━━━━━ Data to use ━━━━━
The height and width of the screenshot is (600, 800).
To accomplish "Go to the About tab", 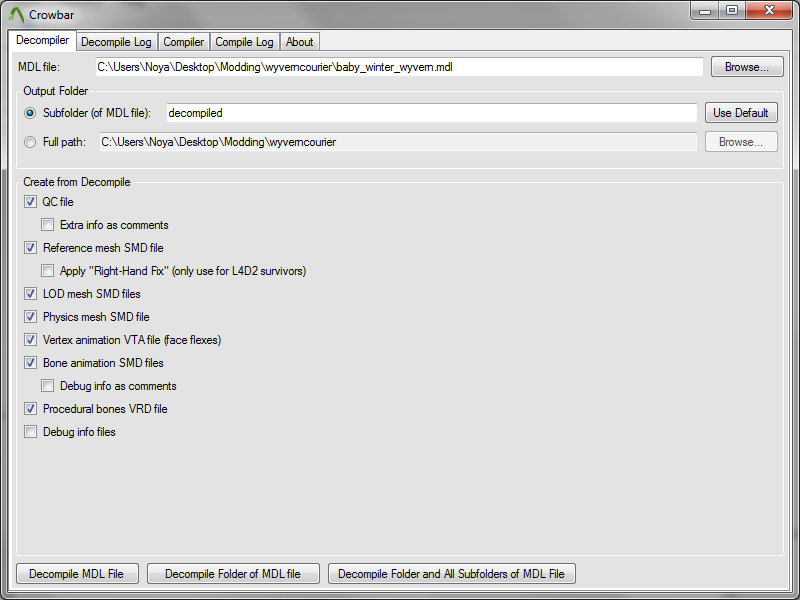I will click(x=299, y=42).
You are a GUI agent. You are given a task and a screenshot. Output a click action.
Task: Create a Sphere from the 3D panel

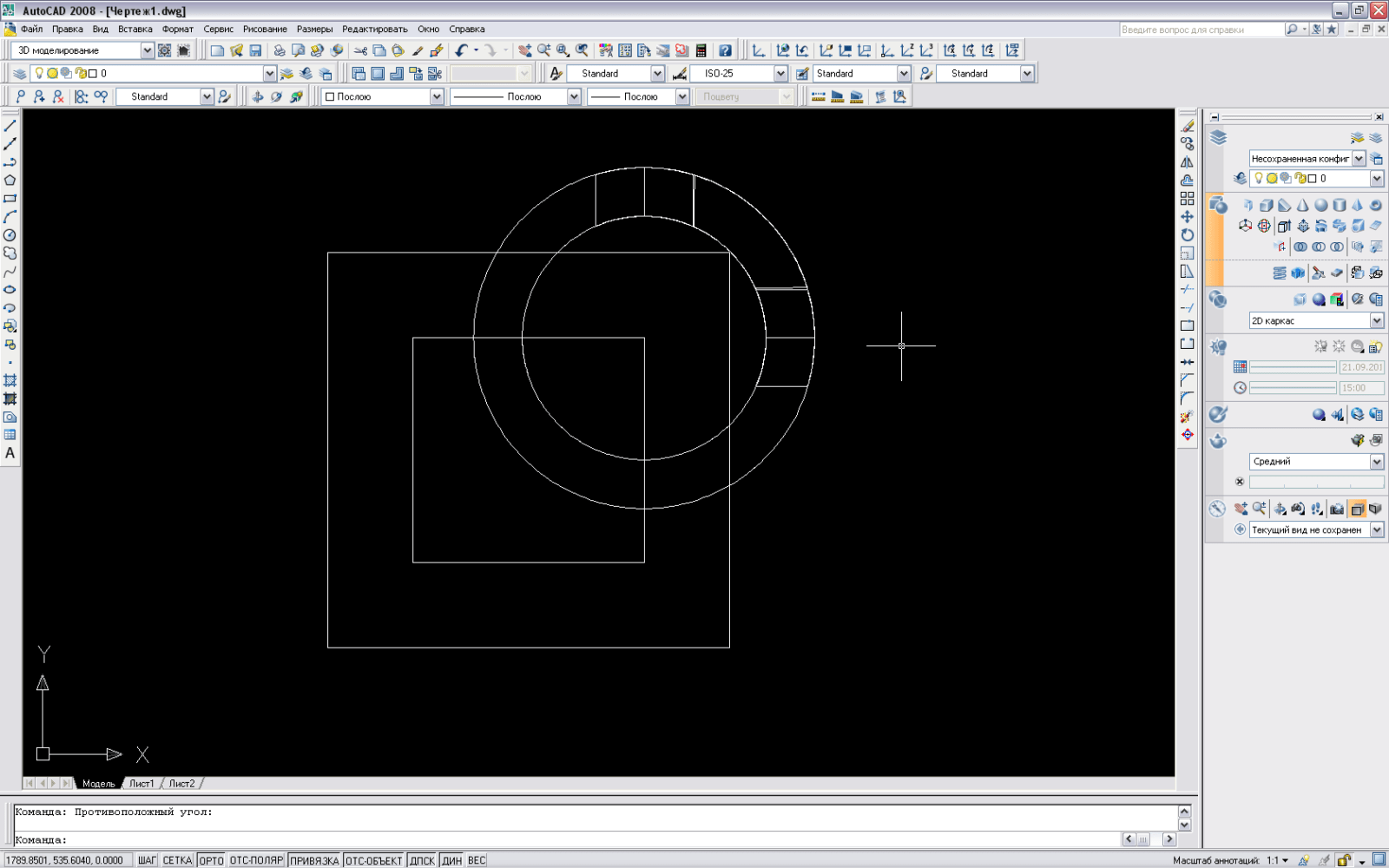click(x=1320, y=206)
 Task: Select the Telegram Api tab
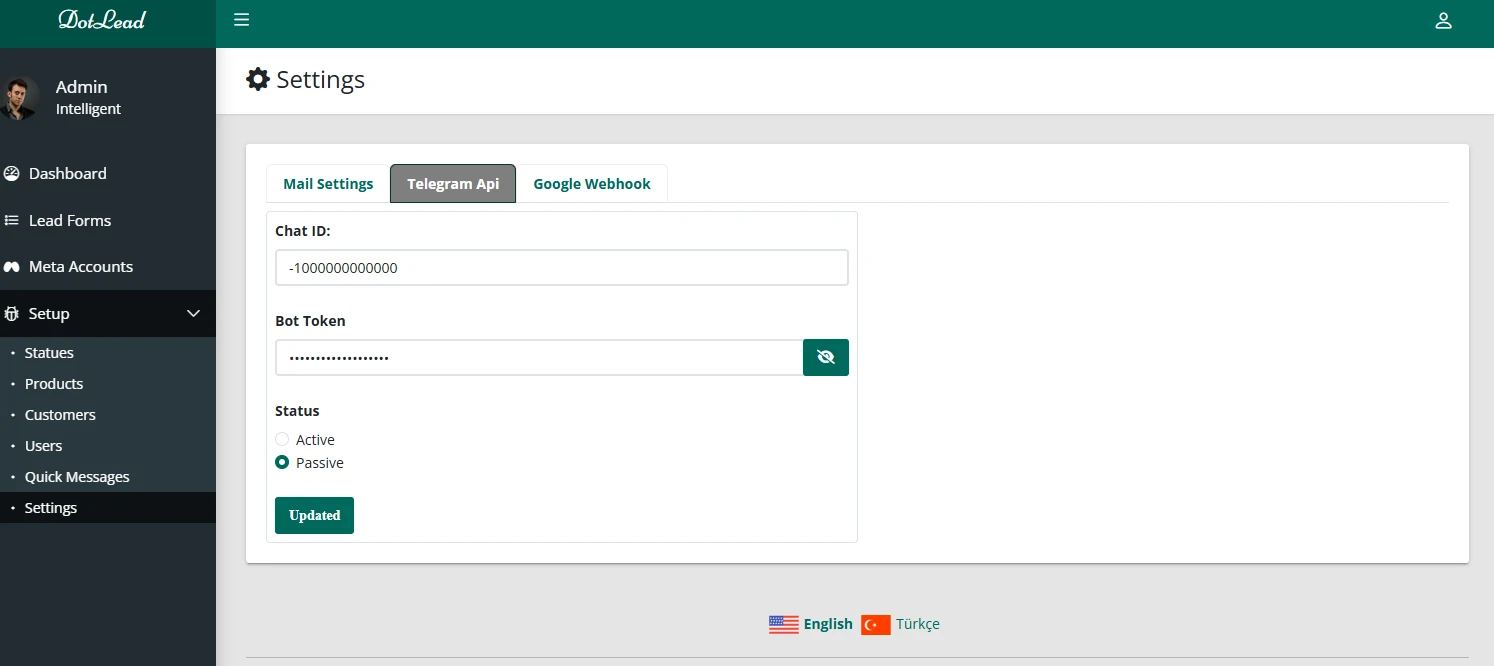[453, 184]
━━━━━
━━━━━ Data to use ━━━━━
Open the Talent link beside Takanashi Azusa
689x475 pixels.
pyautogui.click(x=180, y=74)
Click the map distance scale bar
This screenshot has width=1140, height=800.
━━━━━
━━━━━ Data to use ━━━━━
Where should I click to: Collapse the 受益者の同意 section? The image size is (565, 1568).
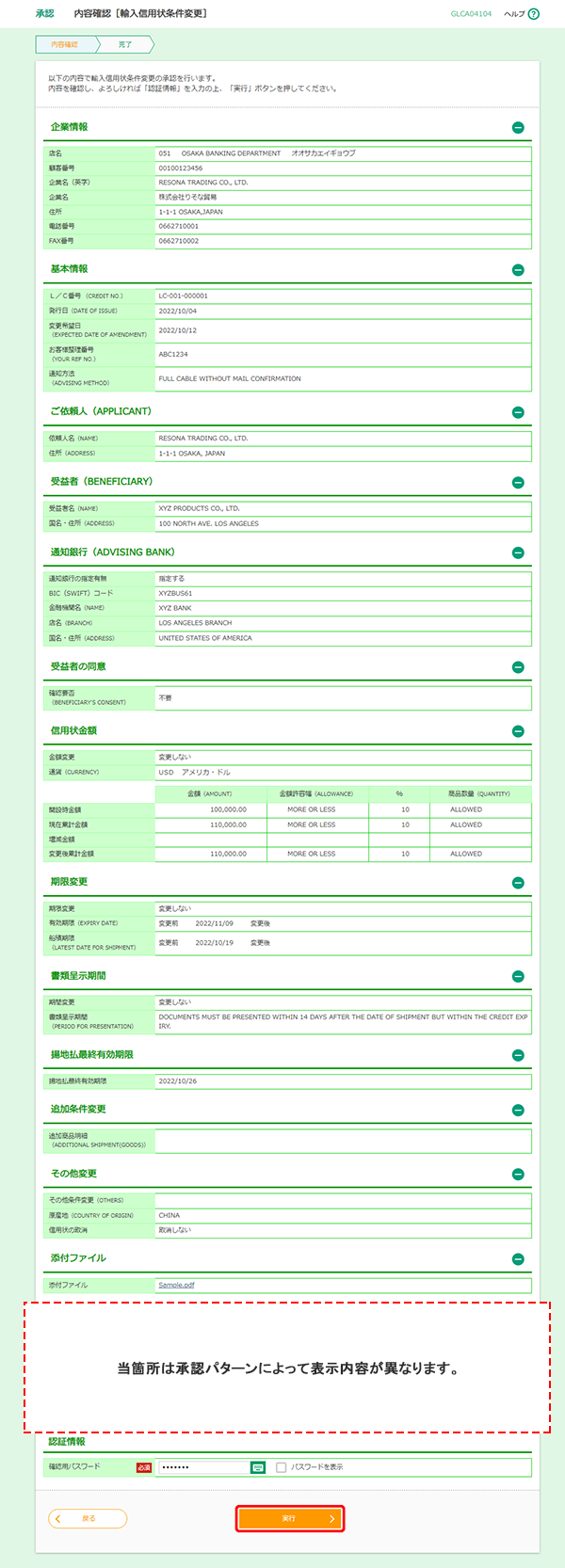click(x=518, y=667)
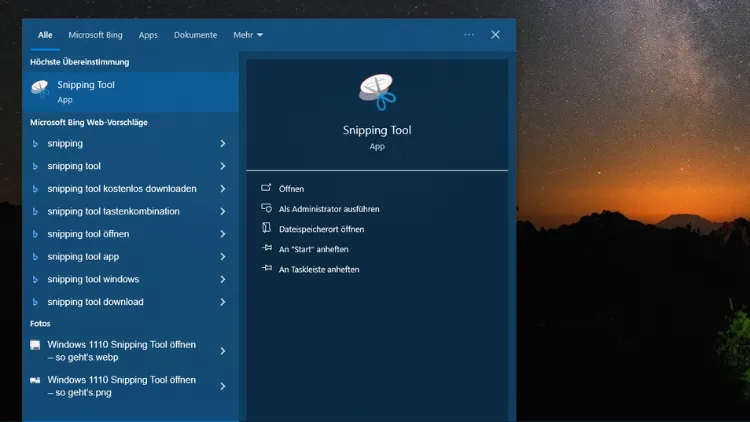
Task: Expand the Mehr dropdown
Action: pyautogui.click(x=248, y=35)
━━━━━
#### [Work required]
Please count the lines in the records that contain "height" and reply with the count alone.

#### [Your solution]
2